Mahkeme heyeti, birinci duruşmanın 11 Nisan’da yapılmasına karar verdi.
İDDİANAMEDEN
İstanbul Cumhuriyet Başsavcılığı Terör Kabahatleri Soruşturma Ofisince hazırlanan iddianamede, Başsavcı Akın Gürlek “mağdur” sıfatıyla yer alıyor.
İddianamede, İmamoğlu’nun katıldığı bir panelde yaptığı konuşmada, Başsavcı Akın Gürlek’e yönelik kullandığı sözlerde kabahat içerikli sözler olduğunun tespit edilmesi üzerine resen soruşturma başlatıldığı kaydediliyor.
Gürlek’in terör örgütlerinin çeşitli basın ve yayın organları ile toplumsal medya hesaplarında açık kimlik bilgileri ve fotoğrafının yayımlanarak tehdit edildiğine dikkati çekilen iddianamede, İmamoğlu’nun kelam konusu konuşmasıyla Gürlek’i amaç göstererek, “terörle gayrette yer almış bireyleri amaç gösterme” suçunu işlediği söz ediliyor.
İddianamede, İmamoğlu’nun aleni biçimde kullandığı telaffuzların, kamu misyonunu sürdüren mağdur Akın Gürlek’i küçük düşürmeye yönelik ve küçültücü söz niteliğinde olduğu vurgulandı.
Kelam konusu tabirin kanıyı açıklama hudutlarını aştığına, suça mevzu ibare ve konuşmanın da ayrıyeten bir bütün halinde kişinin saygınlığına ziyan vermeyi amaçladığına ve görüş açıklama niteliğinde bulunmadığına, hareketin söz hürriyeti bağlamında türel müdafaa görmesinin mümkün olmadığına işaret ediliyor.
TEHDİT HATASI İŞLEDİĞİ ANLAŞILMIŞTIR
İmamoğlu’nun konuşmasında Başsavcı Gürlek ve aile yakınlarının maksat alındığı, ziyana yahut berbatlığa uğratılacağını içeren sözler kullanıldığı aktarılan iddianamede, “Fiilin mağdur üzerinde dehşet yaratabilmesi açısından sonuç almaya objektif olarak elverişli, kâfi ve uygun olduğu, bu haliyle şüphelinin tehdit kabahatini işlediği anlaşılmıştır.” değerlendirmesi yer alıyor.

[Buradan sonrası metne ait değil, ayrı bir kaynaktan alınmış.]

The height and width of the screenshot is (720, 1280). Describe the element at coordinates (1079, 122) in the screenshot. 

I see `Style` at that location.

İki olay bir ortada değerlendirildiğinde Ekrem İmamoğlu’nun vazifesinin getirdiği pozisyonu ve nüfuzunu basın önünde aleni olacak halde kullanarak yargı organları ve mensupları üzerinde baskı oluşturmayı ve mensubu olduğu parti lehine etkilemeyi amaçladığının değerlendirildiği belirtiliyor.
İddianamede, İmamoğlu’nun “kamu görevlisine karşı misyonundan ötürü alenen hakaret”, “tehdit” ve “terörle gayrette vazife almış bireyleri maksat göstermek” suçlarından 2 yıl 8 aydan 7 yıl 4 aya kadar mahpusla cezalandırılması isteniyor.

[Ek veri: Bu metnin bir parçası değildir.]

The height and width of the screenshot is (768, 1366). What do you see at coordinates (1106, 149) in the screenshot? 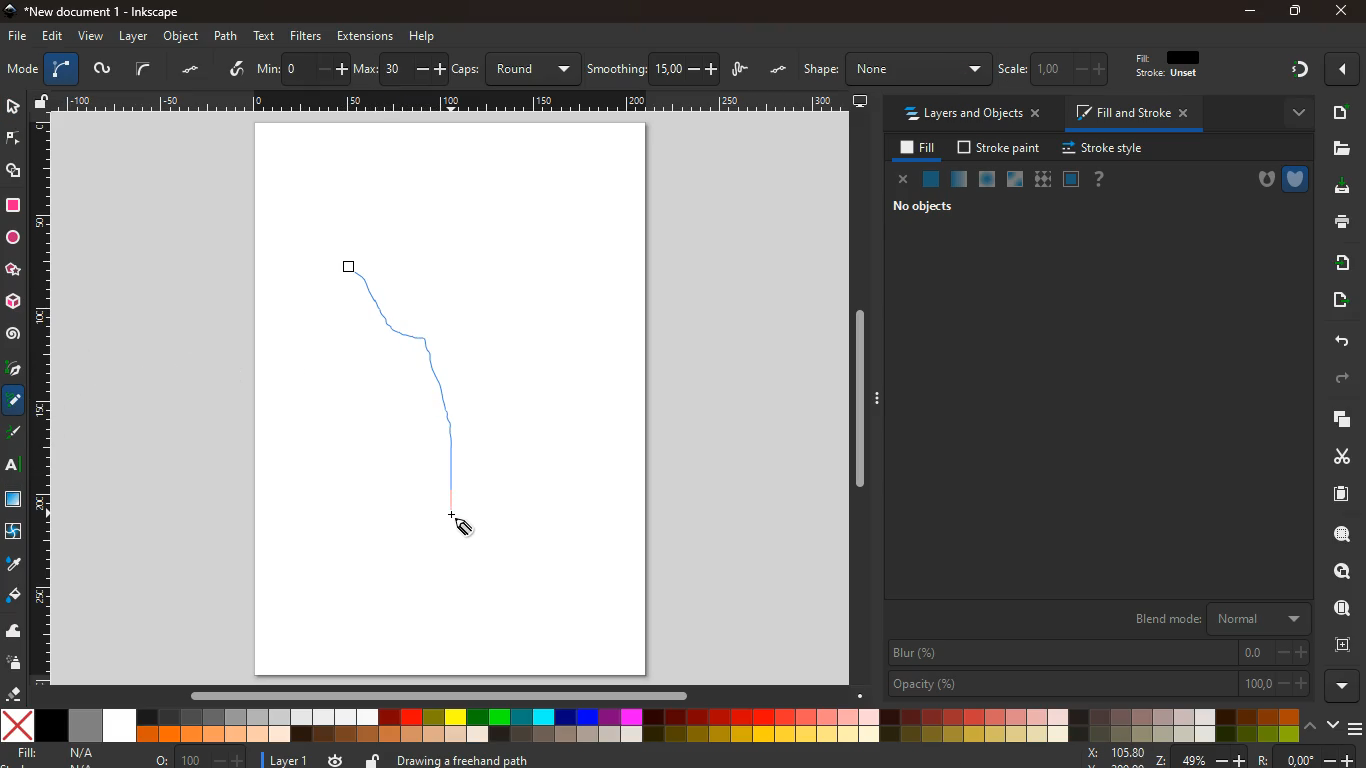
I see `stroke style` at bounding box center [1106, 149].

İmamoğlu hakkında ayrıca, Türk Ceza Kanunu 53. hususunun 1. fıkrasında yer alan “kişi, taammüden işlemiş olduğu kabahatten ötürü mahpus cezasına mahkumiyetin yasal sonucu olarak, ‘sürekli, periyodik yahut süreksiz bir kamu misyonunun üstlenilmesinden; bu kapsamda, Türkiye Büyük Millet Meclisi üyeliğinden yahut devlet, vilayet, belediye, köy yahut bunların kontrol ve nezareti altında bulunan kurum ve kuruluşlarca verilen, atamaya yahut seçime tabi bütün memuriyet ve hizmetlerde istihdam edilmekten mahrum bırakılır.” hususunun uygulanması talep ediliyor.